Постановка задачи 1: Воспроизведите без изменений строки записей, начиная со строки, где есть "Молдинги на двери", и заканчивая строкой, где есть "Yami Hot Photo Shoot still-01 (189, 736)", включая обе.

Предложенный отрывок:

┄┄┄┄┄┄┄┄┄┄┄┄┄┄┄┄┄┄┄┄

Но за написанный доброжелательным пером первый в художественной литературе образ Бабеля, которым автор навлек на себя неожиданные, обидные и даже оскорбительные претензии редакции журнала "Новый мир", мы должны быть только благодарны Константину Паустовскому. Равным образом самого низкого нашего поклона заслуживают те, кто, презрев опасность такого деяния, сберегли письма Бабеля. Теперь, после исчезновения его архива и ухода из жизни современников, они обрели особую ценность хотя бы потому, что в них остался живой голос писателя, его мысли, надежды, дерзания, терзания и признания вроде того, о чем написал Изе Лившицу: "Единственное тщеславие, которое у меня есть, - это написать как можно меньше ненужных слов".

Действительно, Бабель без устали распознавал и без жалости отбрасывал такие слова, наращивал, как он называл, "внутренние мускулы" рассказов, стремился приблизить их к "великим традициям литературы", коими считал "скульптурность, простоту и изобразительность искусства". Скульптор отсекает от глыбы мрамора ненужные куски, высвобождая доселе скрытую в ней фигуру и один неверный удар молотка по инструменту, как одно ненужное слово, может испортить все. А что касается скорости этой работы, то она зависит от творческой индивидуальности мастера. Когда-то одна возвратившаяся из Италии одесситка восхищалась тамошним скульптором: "Это же надо только подумать, как он за полчаса сделал мне бюст руки!" Бабель работал медленно, но делал "бюст души", высвобождая из глыбы повседневности потаенную романтику Молдаванки. Скульптор сначала довольно грубо намечает обобщенные очертания фигуры, а уже потом более тонким инструментом прорабатывает и отделывает детали, но промежуточные результаты этой работы уходят с осколками, крошкой и мраморной пылью. Зримые же, вернее, чтимые следы поэтапной реализации замысла писателя могут остаться в его черновых рукописях и, как утверждал известный литературовед и текстолог Борис Томашевский, "для науки важны все редакции и все стадии творчества".

Рукопись рассказа "Король" не сохранилась, но оставшиеся на страницах книг и периодических изданий пять авторских редакций его текста дают счастливую возможность чуть ли ни "от первого мгновенья до последнего" проследить работу Бабеля над текстом, который, помимо чисто качественных изменений, в финале оказался сокращенным процентов на десять. А создается впечатление, что он стал значительно короче, потому что читатель в своем восприятии рассказа теперь уже не убавляет скорость на крутых поворотах сюжета, не пробирается сквозь частокол прилагательных, не спотыкается о неточные сравнения, не отвлекается на созерцание ненужных подробностей. И афоризмы, пролетающие, как столбы за вагонным окном, только подчеркивают стремительность движения: "Если не стрелять в воздух, то можно убить человека", "Глупая старость жалка не менее, чем трусливая юность", "Подкладка тяжелого кошелька сшита из слез", "Страсть владычествует над миром". Продолжая эту "железнодорожную аналогию", нужно вспомнить, что читатель рассказа "Король" потом поимел непрошеную, рассчитанную разве что на больших оригиналов, возможность пересесть с курьерского или, как сейчас говорят, скорого поезда на так называемый рабочий, который никуда особенно не спешит и имеет обыкновение останавливаться на каждом Богом забытом полустанке или облюбованной дачниками платформе.

┄┄┄┄┄┄┄┄┄┄┄┄┄┄┄┄┄┄┄┄

Записи для упражнения:

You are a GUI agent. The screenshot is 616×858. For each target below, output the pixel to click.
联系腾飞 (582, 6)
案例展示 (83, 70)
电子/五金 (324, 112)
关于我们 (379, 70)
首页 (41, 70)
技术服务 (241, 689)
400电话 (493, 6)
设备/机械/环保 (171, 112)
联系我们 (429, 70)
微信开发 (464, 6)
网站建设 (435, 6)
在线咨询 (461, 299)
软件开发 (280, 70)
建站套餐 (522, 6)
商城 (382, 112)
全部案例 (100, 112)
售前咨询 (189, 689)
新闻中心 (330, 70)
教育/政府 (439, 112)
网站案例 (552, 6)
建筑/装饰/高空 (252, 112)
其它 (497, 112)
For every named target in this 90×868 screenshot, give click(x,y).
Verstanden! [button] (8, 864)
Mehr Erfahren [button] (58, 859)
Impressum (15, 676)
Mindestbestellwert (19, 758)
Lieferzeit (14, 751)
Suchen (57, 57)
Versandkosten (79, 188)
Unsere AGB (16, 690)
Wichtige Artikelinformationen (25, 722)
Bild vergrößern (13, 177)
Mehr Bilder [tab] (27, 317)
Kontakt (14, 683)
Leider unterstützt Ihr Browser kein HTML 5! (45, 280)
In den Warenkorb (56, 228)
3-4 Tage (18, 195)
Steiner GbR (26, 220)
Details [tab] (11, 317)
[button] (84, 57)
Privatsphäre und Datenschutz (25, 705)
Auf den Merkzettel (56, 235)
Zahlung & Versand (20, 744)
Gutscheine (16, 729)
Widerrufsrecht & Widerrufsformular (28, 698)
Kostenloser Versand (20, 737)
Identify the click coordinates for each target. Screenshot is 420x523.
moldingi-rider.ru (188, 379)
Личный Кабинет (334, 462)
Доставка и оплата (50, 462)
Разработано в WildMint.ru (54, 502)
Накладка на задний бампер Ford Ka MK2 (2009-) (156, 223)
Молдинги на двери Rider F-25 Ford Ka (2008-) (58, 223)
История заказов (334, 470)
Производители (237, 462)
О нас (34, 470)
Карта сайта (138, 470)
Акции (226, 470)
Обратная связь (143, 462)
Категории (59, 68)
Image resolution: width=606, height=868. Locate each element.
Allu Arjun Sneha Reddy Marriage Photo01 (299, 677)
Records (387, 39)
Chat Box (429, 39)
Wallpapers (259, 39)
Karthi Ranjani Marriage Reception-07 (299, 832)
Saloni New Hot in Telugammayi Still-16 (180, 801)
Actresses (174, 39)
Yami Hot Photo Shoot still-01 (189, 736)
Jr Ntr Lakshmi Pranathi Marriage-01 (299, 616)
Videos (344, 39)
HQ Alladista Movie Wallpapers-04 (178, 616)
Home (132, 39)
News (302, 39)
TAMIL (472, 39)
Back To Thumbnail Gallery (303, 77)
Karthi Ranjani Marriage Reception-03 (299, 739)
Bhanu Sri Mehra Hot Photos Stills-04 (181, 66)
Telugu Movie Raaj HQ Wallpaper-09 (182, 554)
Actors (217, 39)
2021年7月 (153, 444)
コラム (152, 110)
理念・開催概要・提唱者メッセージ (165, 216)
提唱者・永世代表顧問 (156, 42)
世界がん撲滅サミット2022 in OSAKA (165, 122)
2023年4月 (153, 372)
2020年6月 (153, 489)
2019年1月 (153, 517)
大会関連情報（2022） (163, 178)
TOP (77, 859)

┄┄┄┄┄┄┄┄┄┄┄┄┄┄┄┄┄┄┄┄

Постановка задачи 2: Выпишите все афоризмы из рассказа "Король", которые приводятся в отрывке о Бабеле.

Полный ответ 1:
Молдинги на двери Rider F-25 Ford Ka (2008-) (58, 223)
История заказов (334, 470)
Производители (237, 462)
О нас (34, 470)
Карта сайта (138, 470)
Акции (226, 470)
Обратная связь (143, 462)
Категории (59, 68)
Image resolution: width=606, height=868. Locate each element.
Allu Arjun Sneha Reddy Marriage Photo01 (299, 677)
Records (387, 39)
Chat Box (429, 39)
Wallpapers (259, 39)
Karthi Ranjani Marriage Reception-07 (299, 832)
Saloni New Hot in Telugammayi Still-16 (180, 801)
Actresses (174, 39)
Yami Hot Photo Shoot still-01 (189, 736)

Полный ответ 2:
1. "Если не стрелять в воздух, то можно убить человека"
2. "Глупая старость жалка не менее, чем трусливая юность"
3. "Подкладка тяжелого кошелька сшита из слез"
4. "Страсть владычествует над миром"